__Exercise description__. Copy out everything in the records from the line containing "At what coordinates" down to the line containing "[x=86, y=160]", both included. Leave the pictures out.

__Dataset__.
• • • • • • •

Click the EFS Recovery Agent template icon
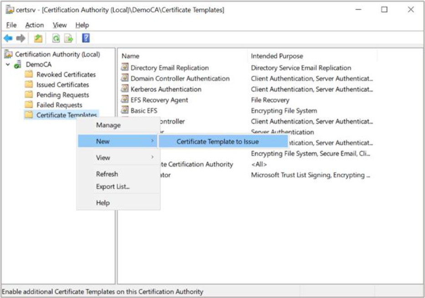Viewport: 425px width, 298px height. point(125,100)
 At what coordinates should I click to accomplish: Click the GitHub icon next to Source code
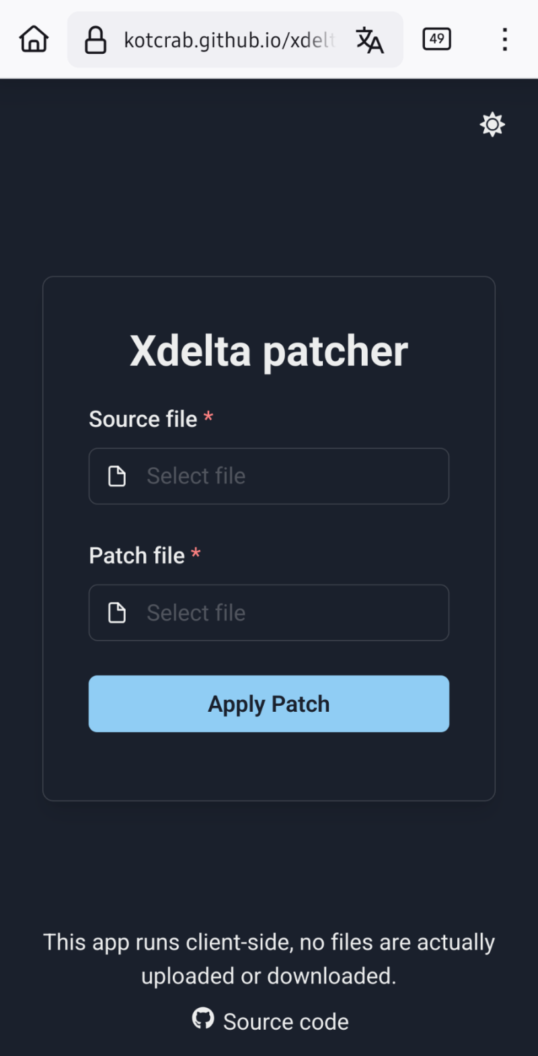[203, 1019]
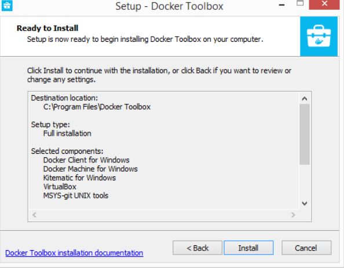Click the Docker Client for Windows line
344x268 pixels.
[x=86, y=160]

• • • • • • •

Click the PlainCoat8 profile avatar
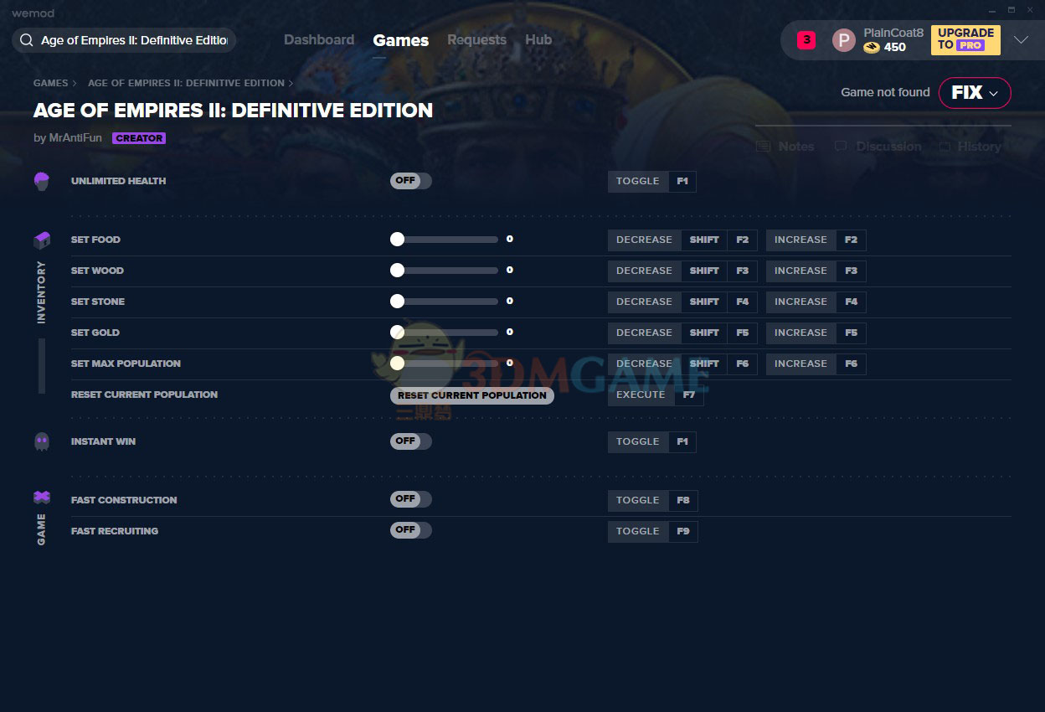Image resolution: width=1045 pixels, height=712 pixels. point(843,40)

• • • • • • •

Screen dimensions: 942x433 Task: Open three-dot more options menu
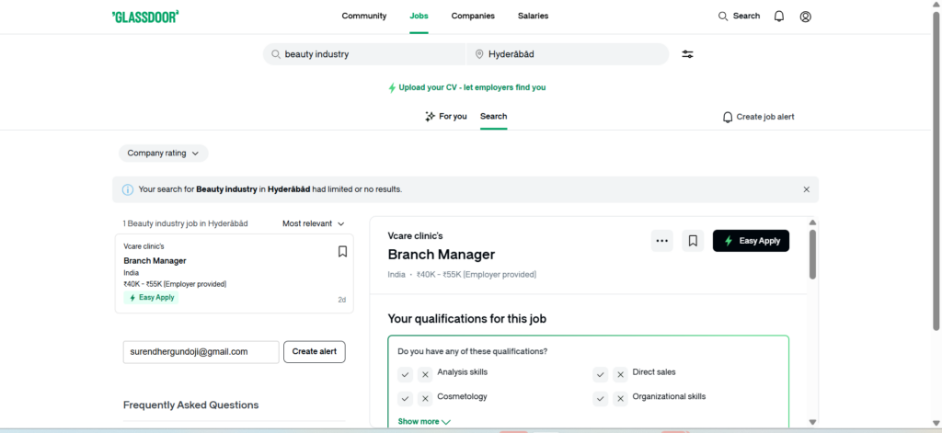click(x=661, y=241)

• • • • • • •

__Task solution__.
 At what coordinates should I click to accomplish: Click the GitHub icon next to Source code
[203, 1019]
Click the Docker Client for Windows line
344x268 pixels.
[x=86, y=160]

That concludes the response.